Israel destruye viviendas en la ciudad palestina de Hebrón

Es obvio por las paredes de color rosa, las baldosas de colores decoradas con mariposas y el piso de cerámica blanca que las personas que vivían aquí amaban su hogar, lo mantuvieron lo mejor que permitieron sus escasos medios y le dieron un aspecto distintivo. La jardinería exterior cuenta la misma historia: pequeños árboles de pino bien cuidados plantados en el suelo árido y rocoso, un pequeño jardín de hierbas, árboles frutales en miniatura. Todo esto ahora se encuentra en ruinas, junto a cisternas de agua y zanjas de drenaje que también fueron demolidas en dos pequeñas comunidades de pastores en las colinas del sur de Hebrón, plantadas entre los bosques sin ley de los asentamientos judíos. Aquí, todos los días se realiza un traslado silencioso de la población sin que nadie lo detenga.

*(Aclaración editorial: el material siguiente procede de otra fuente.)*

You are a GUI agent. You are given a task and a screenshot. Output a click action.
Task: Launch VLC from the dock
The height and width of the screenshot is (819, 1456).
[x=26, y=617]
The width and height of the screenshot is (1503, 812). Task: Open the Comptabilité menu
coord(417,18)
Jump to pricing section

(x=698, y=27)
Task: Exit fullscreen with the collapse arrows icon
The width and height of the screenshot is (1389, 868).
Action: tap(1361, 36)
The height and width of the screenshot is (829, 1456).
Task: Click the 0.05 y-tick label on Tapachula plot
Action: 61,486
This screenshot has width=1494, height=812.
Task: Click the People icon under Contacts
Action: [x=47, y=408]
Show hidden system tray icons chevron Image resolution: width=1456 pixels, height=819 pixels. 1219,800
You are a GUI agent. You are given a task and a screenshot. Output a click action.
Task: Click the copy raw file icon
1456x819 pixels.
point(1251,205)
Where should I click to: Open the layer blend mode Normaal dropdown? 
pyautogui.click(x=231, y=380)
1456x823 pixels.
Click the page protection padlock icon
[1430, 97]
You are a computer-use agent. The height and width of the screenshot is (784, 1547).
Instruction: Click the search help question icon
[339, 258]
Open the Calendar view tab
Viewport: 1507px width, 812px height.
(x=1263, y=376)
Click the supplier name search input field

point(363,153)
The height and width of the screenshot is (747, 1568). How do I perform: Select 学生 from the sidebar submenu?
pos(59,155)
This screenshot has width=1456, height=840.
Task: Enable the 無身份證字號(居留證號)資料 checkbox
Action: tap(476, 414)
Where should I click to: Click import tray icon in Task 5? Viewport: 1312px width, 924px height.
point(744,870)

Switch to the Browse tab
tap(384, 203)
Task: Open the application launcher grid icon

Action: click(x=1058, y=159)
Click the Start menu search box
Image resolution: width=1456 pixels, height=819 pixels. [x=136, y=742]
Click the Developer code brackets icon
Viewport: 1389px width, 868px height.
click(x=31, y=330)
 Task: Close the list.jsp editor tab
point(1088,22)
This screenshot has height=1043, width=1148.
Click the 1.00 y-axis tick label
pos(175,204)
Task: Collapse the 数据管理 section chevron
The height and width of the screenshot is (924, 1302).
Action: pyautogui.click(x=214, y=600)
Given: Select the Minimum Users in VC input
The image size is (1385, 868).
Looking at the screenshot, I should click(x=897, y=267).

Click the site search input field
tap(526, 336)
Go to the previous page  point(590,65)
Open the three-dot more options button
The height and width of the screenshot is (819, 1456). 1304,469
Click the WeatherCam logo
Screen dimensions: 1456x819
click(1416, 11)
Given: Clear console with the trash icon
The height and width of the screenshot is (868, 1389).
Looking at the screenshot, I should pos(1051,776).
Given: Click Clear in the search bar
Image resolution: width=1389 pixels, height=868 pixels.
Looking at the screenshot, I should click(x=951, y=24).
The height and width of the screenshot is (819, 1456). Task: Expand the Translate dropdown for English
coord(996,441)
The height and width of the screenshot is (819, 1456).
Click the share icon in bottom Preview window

Pero hay una pequeña señal de éxito aquí: nadie se va. El objetivo, tan transparente como despreciable, es obligar a los residentes aquí a mudarse a pueblos y ciudades y dejar el área lo más limpia posible de sus palestinos. La demolición de las casas y cisternas es el arma de aquellos que librarían la tierra de sus pueblos indígenas.

El valle del Jordán y las colinas del sur de Hebrón son las regiones a las que se dirigen los despobladores y los intrusos. Aquí es donde comienza: la expansión de las fronteras de Israel en un aparente esfuerzo por mejorar su seguridad.